[Collected data]

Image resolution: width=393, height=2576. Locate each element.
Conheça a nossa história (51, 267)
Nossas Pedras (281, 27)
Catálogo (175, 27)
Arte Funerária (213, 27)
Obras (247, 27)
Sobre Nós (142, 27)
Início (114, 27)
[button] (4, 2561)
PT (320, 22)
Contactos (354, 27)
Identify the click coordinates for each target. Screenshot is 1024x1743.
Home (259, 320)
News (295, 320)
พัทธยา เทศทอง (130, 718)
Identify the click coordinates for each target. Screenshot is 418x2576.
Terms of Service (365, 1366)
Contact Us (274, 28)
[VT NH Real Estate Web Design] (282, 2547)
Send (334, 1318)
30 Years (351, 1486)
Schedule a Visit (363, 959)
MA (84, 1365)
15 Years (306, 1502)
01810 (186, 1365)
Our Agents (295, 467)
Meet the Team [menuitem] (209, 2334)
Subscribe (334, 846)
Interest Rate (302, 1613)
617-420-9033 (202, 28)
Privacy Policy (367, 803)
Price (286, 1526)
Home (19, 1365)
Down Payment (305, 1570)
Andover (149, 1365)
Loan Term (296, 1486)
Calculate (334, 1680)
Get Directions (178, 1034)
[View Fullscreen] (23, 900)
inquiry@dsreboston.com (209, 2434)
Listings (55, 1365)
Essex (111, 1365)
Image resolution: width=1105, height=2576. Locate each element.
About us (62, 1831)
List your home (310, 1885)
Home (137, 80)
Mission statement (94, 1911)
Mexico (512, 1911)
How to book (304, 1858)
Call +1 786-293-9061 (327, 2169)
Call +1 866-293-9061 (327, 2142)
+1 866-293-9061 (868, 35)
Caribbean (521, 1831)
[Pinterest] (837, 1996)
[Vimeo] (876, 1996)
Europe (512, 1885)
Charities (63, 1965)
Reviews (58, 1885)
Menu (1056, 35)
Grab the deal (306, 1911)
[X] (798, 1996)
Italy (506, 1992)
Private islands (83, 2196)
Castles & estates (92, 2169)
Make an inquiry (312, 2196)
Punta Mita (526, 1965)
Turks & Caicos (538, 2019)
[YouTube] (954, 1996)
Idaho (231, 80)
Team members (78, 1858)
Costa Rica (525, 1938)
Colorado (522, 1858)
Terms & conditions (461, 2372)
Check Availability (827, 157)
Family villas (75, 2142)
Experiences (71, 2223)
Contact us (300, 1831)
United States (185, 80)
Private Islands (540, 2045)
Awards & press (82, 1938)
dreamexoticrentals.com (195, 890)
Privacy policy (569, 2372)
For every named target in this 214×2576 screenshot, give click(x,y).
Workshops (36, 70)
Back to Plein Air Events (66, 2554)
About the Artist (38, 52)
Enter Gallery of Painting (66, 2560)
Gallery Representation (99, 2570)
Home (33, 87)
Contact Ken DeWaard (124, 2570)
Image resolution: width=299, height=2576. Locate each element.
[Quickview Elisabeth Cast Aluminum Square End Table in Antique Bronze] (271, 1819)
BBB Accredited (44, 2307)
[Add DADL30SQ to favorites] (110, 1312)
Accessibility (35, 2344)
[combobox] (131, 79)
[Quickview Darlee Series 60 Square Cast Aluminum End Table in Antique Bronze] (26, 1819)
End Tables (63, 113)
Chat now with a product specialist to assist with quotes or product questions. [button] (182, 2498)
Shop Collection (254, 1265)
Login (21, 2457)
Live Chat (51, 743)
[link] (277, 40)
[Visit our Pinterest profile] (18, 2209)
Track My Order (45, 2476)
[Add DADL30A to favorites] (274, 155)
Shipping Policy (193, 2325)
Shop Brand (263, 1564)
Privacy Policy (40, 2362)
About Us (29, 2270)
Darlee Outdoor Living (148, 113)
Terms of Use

- WHAT THE EXERCISE ASKS:
The reply should consist solely of the lines above from the one that has "Call +1 866-293-9061 (327, 2142)" through the one that has "Check Availability (827, 157)", reproduced exactly.

- ANSWER SECTION:
Call +1 866-293-9061 (327, 2142)
+1 866-293-9061 (868, 35)
Caribbean (521, 1831)
[Pinterest] (837, 1996)
[Vimeo] (876, 1996)
Europe (512, 1885)
Charities (63, 1965)
Reviews (58, 1885)
Menu (1056, 35)
Grab the deal (306, 1911)
[X] (798, 1996)
Italy (506, 1992)
Private islands (83, 2196)
Castles & estates (92, 2169)
Make an inquiry (312, 2196)
Punta Mita (526, 1965)
Turks & Caicos (538, 2019)
[YouTube] (954, 1996)
Idaho (231, 80)
Team members (78, 1858)
Costa Rica (525, 1938)
Colorado (522, 1858)
Terms & conditions (461, 2372)
Check Availability (827, 157)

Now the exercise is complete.